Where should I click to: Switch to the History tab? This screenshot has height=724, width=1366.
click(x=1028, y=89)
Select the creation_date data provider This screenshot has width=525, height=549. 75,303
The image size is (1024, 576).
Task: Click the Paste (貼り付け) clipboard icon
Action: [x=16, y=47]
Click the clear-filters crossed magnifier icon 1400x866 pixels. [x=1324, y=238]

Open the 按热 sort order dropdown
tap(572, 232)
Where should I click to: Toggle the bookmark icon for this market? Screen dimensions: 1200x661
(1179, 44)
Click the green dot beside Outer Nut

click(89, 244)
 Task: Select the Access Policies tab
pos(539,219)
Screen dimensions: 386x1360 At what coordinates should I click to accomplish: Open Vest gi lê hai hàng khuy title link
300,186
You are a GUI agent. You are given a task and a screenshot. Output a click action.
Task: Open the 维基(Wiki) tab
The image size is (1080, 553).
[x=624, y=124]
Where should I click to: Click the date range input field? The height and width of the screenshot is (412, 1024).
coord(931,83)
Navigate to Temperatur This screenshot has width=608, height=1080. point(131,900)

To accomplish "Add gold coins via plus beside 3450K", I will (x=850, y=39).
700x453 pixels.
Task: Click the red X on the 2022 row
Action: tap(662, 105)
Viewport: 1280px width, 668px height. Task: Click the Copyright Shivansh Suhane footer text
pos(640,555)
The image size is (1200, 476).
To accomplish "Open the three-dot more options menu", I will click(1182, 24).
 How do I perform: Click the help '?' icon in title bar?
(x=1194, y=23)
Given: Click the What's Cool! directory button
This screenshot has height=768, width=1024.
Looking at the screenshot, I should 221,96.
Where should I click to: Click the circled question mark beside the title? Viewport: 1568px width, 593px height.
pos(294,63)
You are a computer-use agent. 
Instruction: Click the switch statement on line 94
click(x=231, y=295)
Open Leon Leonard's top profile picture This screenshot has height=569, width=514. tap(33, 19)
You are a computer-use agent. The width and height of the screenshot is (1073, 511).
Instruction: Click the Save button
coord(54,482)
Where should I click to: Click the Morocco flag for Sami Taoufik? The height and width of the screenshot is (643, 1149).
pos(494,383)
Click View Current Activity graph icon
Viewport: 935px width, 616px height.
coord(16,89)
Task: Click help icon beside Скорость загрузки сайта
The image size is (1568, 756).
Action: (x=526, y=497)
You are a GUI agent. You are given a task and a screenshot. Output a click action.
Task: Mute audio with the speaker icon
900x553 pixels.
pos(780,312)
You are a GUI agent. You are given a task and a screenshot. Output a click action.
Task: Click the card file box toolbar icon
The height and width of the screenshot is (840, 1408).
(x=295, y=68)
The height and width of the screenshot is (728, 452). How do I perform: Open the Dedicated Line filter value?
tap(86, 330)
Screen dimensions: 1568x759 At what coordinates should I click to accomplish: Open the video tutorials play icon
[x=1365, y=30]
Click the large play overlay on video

++++++++

- Instructions for the task
This exercise calls for every record to be restated word for word.

- Exercise result
Where should I click to: Switch to the History tab? This screenshot has height=724, width=1366.
click(x=1028, y=89)
Select the creation_date data provider This screenshot has width=525, height=549. 75,303
The image size is (1024, 576).
Task: Click the Paste (貼り付け) clipboard icon
Action: [x=16, y=47]
Click the clear-filters crossed magnifier icon 1400x866 pixels. [x=1324, y=238]

Open the 按热 sort order dropdown
tap(572, 232)
Where should I click to: Toggle the bookmark icon for this market? Screen dimensions: 1200x661
(1179, 44)
Click the green dot beside Outer Nut

click(89, 244)
 Task: Select the Access Policies tab
pos(539,219)
Screen dimensions: 386x1360 At what coordinates should I click to accomplish: Open Vest gi lê hai hàng khuy title link
300,186
You are a GUI agent. You are given a task and a screenshot. Output a click action.
Task: Open the 维基(Wiki) tab
The image size is (1080, 553).
[x=624, y=124]
Where should I click to: Click the date range input field? The height and width of the screenshot is (412, 1024).
coord(931,83)
Navigate to Temperatur This screenshot has width=608, height=1080. point(131,900)

To accomplish "Add gold coins via plus beside 3450K", I will (x=850, y=39).
700x453 pixels.
Task: Click the red X on the 2022 row
Action: tap(662, 105)
Viewport: 1280px width, 668px height. Task: Click the Copyright Shivansh Suhane footer text
pos(640,555)
The image size is (1200, 476).
To accomplish "Open the three-dot more options menu", I will click(1182, 24).
 How do I perform: Click the help '?' icon in title bar?
(x=1194, y=23)
Given: Click the What's Cool! directory button
This screenshot has height=768, width=1024.
Looking at the screenshot, I should 221,96.
Where should I click to: Click the circled question mark beside the title? Viewport: 1568px width, 593px height.
pos(294,63)
You are a computer-use agent. 
Instruction: Click the switch statement on line 94
click(x=231, y=295)
Open Leon Leonard's top profile picture This screenshot has height=569, width=514. tap(33, 19)
You are a computer-use agent. The width and height of the screenshot is (1073, 511).
Instruction: Click the Save button
coord(54,482)
Where should I click to: Click the Morocco flag for Sami Taoufik? The height and width of the screenshot is (643, 1149).
pos(494,383)
Click View Current Activity graph icon
Viewport: 935px width, 616px height.
coord(16,89)
Task: Click help icon beside Скорость загрузки сайта
The image size is (1568, 756).
Action: (x=526, y=497)
You are a GUI agent. You are given a task and a screenshot. Output a click action.
Task: Mute audio with the speaker icon
900x553 pixels.
pos(780,312)
You are a GUI agent. You are given a task and a screenshot. Output a click action.
Task: Click the card file box toolbar icon
The height and width of the screenshot is (840, 1408).
(x=295, y=68)
The height and width of the screenshot is (728, 452). How do I perform: Open the Dedicated Line filter value?
tap(86, 330)
Screen dimensions: 1568x759 At what coordinates should I click to accomplish: Open the video tutorials play icon
[x=1365, y=30]
Click the large play overlay on video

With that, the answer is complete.